■ Text block
Content starts

The 2022 season was not a kind one to Calgary Stampeders defensive back Tre Roberson.
The former league all-star missed 13 games last year dealing with various ailments, most notably a knee injury he suffered in the team’s Week 8 loss to the Winnipeg Blue Bombers. Roberson would have surgery soon after which forced the team to play without one of their best defensive backs for the bulk of the season.
The Stamps are anxious to get Roberson back in the lineup and expect him to be ready to go to start the 2023 campaign.
“(He) should be good to go,” Calgary head coach Dave Dickenson told 3DownNation.
“I had him at my football camps and he was running with those kids, having a great time. Part of me was like, ‘Ease off a little, Tre, it’s only January.'”
Roberson returned to the Stampeders in October of 2021 after a brief stint with the NFL’s Chicago Bears. He played in three games in 2021, registering nine defensive tackles and one forced fumble. He re-signed with the club on a two-year extension not long after the 2021 season ended.
The Indianapolis, Indiana native will enter his fifth season with the Stamps in 2023. To date, he has played 40 games for the team and recorded 121 defensive tackles, 11 interceptions, four forced fumbles and two touchdowns.
The 30-year-old also spent time with the Minnesota Vikings in 2016 and 2017 after going unselected in the 2016 NFL Draft.
While Roberson doesn’t have a ton of mileage on his body, concerns begin to mount when a player reaches 30 and has had a number of injuries.
“Any time you get to a certain age and you’ve had multiple injuries, you start wondering,” said Dickenson. “But we need him to play back to that standard and hopefully he can stay healthy for a full 18 (games).”

Content ends

■ Excerpted data

Content starts

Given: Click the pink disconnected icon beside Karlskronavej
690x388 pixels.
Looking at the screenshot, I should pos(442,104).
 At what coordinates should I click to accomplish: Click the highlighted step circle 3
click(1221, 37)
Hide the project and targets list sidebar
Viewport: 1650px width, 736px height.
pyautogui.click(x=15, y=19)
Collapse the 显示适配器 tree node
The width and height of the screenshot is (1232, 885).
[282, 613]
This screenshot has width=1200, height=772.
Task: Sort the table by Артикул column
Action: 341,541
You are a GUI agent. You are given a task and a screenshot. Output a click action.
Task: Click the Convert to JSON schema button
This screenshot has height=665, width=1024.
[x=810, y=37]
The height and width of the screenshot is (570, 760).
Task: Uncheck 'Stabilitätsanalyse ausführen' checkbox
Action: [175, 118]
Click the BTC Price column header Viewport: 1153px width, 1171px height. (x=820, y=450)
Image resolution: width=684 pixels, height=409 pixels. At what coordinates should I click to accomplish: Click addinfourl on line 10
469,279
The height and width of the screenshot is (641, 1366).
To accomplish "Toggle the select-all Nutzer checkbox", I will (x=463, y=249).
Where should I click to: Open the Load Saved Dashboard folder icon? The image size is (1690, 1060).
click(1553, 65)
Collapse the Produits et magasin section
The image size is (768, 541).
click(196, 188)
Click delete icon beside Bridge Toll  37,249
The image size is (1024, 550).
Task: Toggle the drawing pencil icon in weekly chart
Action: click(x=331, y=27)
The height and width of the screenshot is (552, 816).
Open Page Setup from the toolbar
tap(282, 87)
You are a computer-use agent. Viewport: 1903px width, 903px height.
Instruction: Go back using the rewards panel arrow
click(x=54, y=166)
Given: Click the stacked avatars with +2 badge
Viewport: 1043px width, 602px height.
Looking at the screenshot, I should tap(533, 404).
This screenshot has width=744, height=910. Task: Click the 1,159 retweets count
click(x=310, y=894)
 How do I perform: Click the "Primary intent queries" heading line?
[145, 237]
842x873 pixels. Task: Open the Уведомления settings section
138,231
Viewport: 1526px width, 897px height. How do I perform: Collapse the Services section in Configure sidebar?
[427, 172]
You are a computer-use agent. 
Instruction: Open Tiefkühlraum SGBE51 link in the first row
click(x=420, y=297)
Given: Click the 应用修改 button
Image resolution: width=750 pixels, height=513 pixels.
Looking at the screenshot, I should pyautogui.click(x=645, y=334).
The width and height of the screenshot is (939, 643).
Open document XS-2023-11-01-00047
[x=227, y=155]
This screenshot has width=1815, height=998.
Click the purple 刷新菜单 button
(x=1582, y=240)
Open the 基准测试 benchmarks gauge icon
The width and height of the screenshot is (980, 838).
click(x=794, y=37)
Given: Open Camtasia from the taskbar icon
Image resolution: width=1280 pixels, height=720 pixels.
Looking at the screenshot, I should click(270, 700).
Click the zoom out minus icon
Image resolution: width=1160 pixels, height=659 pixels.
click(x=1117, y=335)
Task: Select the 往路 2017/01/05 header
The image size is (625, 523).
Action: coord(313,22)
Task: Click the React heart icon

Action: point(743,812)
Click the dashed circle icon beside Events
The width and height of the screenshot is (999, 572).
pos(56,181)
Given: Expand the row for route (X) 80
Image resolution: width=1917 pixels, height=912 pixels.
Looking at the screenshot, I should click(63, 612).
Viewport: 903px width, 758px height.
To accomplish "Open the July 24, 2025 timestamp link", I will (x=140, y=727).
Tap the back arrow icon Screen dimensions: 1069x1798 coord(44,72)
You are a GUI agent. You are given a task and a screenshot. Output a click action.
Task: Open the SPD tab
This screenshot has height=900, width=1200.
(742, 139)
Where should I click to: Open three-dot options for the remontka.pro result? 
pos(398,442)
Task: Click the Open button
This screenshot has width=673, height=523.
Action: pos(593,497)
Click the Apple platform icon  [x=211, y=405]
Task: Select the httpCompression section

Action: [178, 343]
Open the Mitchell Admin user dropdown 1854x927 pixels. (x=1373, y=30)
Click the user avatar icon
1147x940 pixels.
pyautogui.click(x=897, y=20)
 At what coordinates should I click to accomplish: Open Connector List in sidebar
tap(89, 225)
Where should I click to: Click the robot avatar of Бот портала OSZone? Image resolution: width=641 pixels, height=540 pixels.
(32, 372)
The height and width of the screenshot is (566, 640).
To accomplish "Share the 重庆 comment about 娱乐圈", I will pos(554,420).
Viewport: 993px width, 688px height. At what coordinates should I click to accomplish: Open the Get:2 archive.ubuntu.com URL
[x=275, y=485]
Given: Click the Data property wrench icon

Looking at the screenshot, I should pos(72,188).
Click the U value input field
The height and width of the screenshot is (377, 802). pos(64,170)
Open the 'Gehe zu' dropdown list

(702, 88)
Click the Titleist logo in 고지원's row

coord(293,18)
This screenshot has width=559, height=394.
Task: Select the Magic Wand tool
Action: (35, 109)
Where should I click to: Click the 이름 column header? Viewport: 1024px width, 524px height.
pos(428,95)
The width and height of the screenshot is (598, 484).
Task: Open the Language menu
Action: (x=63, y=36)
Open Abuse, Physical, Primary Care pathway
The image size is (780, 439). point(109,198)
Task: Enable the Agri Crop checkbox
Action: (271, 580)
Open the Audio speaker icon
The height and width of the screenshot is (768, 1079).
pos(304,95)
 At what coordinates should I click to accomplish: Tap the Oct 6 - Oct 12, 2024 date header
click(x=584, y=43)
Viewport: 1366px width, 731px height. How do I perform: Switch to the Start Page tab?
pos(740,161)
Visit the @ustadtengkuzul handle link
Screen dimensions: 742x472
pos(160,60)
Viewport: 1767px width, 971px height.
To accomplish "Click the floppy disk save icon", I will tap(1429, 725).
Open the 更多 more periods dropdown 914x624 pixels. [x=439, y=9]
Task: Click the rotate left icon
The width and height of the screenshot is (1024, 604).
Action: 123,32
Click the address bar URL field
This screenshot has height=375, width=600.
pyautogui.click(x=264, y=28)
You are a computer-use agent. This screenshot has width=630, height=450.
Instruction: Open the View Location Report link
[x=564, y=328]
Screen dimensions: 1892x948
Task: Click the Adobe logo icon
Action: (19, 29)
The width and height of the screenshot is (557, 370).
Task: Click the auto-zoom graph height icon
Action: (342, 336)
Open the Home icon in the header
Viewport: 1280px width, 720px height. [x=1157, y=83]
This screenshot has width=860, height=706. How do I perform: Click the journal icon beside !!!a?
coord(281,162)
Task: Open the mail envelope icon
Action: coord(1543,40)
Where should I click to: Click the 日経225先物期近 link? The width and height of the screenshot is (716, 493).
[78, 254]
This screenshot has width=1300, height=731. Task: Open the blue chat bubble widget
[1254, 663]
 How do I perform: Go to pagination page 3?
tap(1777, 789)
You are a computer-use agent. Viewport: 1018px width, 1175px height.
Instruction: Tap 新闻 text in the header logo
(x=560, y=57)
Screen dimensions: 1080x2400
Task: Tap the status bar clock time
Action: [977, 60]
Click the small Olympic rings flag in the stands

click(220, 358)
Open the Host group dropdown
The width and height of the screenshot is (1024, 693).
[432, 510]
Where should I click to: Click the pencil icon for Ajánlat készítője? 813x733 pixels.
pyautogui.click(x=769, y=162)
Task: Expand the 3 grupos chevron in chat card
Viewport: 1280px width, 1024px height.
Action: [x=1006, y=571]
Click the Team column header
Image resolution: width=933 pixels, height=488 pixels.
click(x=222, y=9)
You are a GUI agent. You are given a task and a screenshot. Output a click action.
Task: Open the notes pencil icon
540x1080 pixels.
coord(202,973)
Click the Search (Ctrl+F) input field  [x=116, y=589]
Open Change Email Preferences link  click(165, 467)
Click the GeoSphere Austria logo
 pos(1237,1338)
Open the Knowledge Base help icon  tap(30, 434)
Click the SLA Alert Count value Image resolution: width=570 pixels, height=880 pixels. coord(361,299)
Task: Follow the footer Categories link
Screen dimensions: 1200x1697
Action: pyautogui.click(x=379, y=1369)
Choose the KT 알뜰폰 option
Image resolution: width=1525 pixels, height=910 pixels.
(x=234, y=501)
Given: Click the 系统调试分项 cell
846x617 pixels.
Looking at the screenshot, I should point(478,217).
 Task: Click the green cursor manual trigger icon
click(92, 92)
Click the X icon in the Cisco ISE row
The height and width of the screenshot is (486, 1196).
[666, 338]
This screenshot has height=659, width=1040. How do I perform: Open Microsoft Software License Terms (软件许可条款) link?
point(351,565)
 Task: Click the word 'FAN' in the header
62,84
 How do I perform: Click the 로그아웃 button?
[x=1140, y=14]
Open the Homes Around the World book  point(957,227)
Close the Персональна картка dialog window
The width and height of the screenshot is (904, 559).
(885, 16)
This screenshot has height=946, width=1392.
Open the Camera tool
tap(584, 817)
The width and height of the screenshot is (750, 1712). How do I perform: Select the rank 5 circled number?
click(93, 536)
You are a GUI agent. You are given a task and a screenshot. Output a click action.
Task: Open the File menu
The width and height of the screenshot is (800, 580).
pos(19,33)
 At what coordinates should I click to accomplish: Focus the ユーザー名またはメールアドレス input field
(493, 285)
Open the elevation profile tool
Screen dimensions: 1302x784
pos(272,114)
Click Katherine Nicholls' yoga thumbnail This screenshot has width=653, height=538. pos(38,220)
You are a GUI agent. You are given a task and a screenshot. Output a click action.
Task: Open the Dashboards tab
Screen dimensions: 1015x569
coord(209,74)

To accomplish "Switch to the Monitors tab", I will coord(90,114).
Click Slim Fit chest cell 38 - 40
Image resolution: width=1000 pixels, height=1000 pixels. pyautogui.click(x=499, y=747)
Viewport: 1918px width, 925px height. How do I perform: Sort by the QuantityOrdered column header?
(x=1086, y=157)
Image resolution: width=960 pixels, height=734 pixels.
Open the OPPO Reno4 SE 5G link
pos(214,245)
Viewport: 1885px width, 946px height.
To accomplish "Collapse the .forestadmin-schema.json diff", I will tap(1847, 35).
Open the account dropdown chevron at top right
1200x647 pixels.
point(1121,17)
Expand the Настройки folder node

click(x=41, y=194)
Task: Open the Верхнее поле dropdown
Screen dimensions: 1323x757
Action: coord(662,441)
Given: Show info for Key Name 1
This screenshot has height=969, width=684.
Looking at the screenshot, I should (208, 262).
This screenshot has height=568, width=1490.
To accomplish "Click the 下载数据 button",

Content ends

■ What you are asked to do
Carry the article about Calgary Stampeders defensive back Tre Roberson forward from its last sentence.

■ Solved problem
Dickenson believes his six-foot, 190-pound ballhawk is still the league’s premier pass defender, but there are some youngsters on his own team ready to try and take Roberson’s crown.
“I think so. I think he thinks so,” Dickenson said when asked if Roberson was the best cornerback in the league.
“We’ve got a couple good corners. Jonathan Moxey is going to be pushing for that title as well. We feel good about both those guys on the edges.”
While the team may have the league’s top corner duos, the Stampeders’ headman knows it takes more than just having a couple of shutdown corners to make a successful secondary in the CFL.
“It’s a weird game up here. A lot of it is throws in between the hash marks so you can say you have lockdown corners but that doesn’t mean you’re going to stop the pass.”
Despite being one of the league’s most successful franchises in the past three decades, the Stampeders have not secured a postseason victory since winning the Grey Cup 2018. While they have made the postseason in each of the past three seasons, they have come up short in all three of their West Semi-Final matchups.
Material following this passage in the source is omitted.